Supplementary material
The supplementary material for this article can be found at https://doi.org/10.1017/S0950268822001297
Acknowledgements
We thank the UK Health Security Agency's Contact Tracing Data Management team for their input and discussions surrounding this project, especially Christopher Rawlinson, Tina Sorensen and Cong Chen for their advice and guidance on data analysis.
Financial support
No additional funding was required for this study. Authors are UK Health Security Agency staff.
Conflict of interest
None.
Ethical standards
This study was conducted as part of a public health response and ethical or regulatory approval was not required. Data were handled in accordance with UKHSA's Research Ethics Committee's regulatory requirements (Research Ethics and Government Group). UKHSA has legal permission, provided by Regulation 3 of The Health Service (Control of Patient Information) Regulations 2002 to collect confidential patient information under Sections 3(i) (a) to (c), 3(i) (d) (i) and (ii) and 3(3) as part of its outbreak response activities.

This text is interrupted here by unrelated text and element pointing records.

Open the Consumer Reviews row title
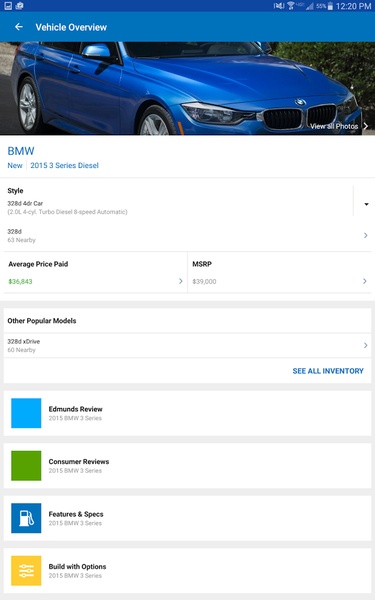Viewport: 375px width, 600px height. (x=79, y=461)
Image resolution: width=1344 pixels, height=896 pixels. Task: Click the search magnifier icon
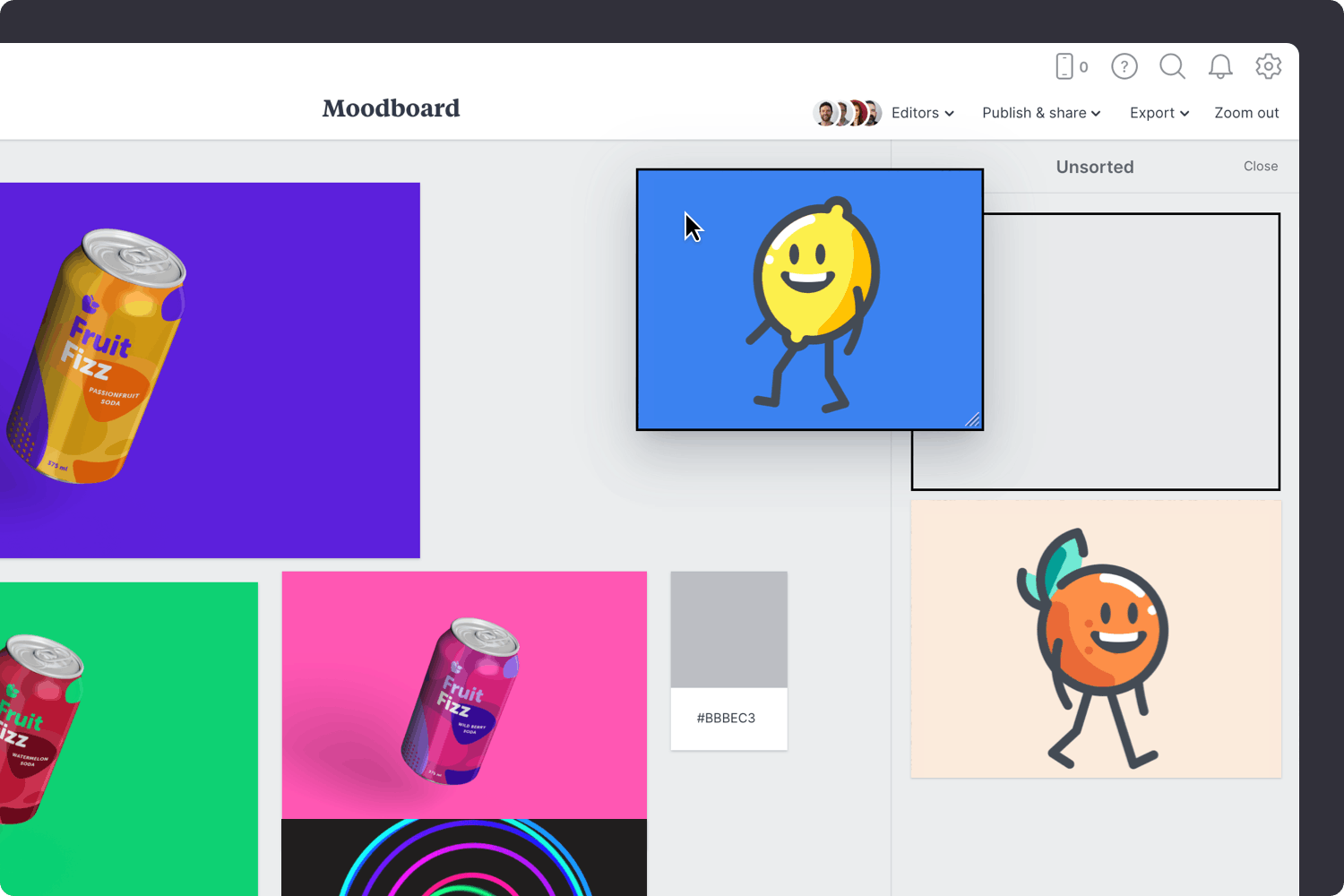click(1172, 66)
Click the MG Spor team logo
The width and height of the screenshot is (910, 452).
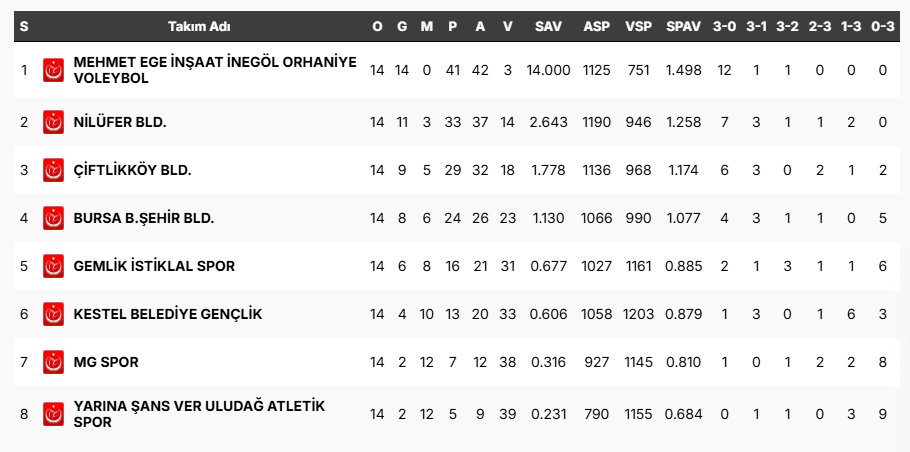tap(53, 362)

Thus, this study fell outside the remit for ethical review. Permission to access and link to NIMS data was required and approved through a UKHSA Data Lake Internal Access Agreement according to institutional government policies. Case identification information was removed upon linkage between data sources to uphold with data protection policy.
Data availability statement
The data that support these studies were collected as part of a public health response, are considered sensitive and not made publicly available. Reasonable requests for access to anonymised data will be considered by the authors on request.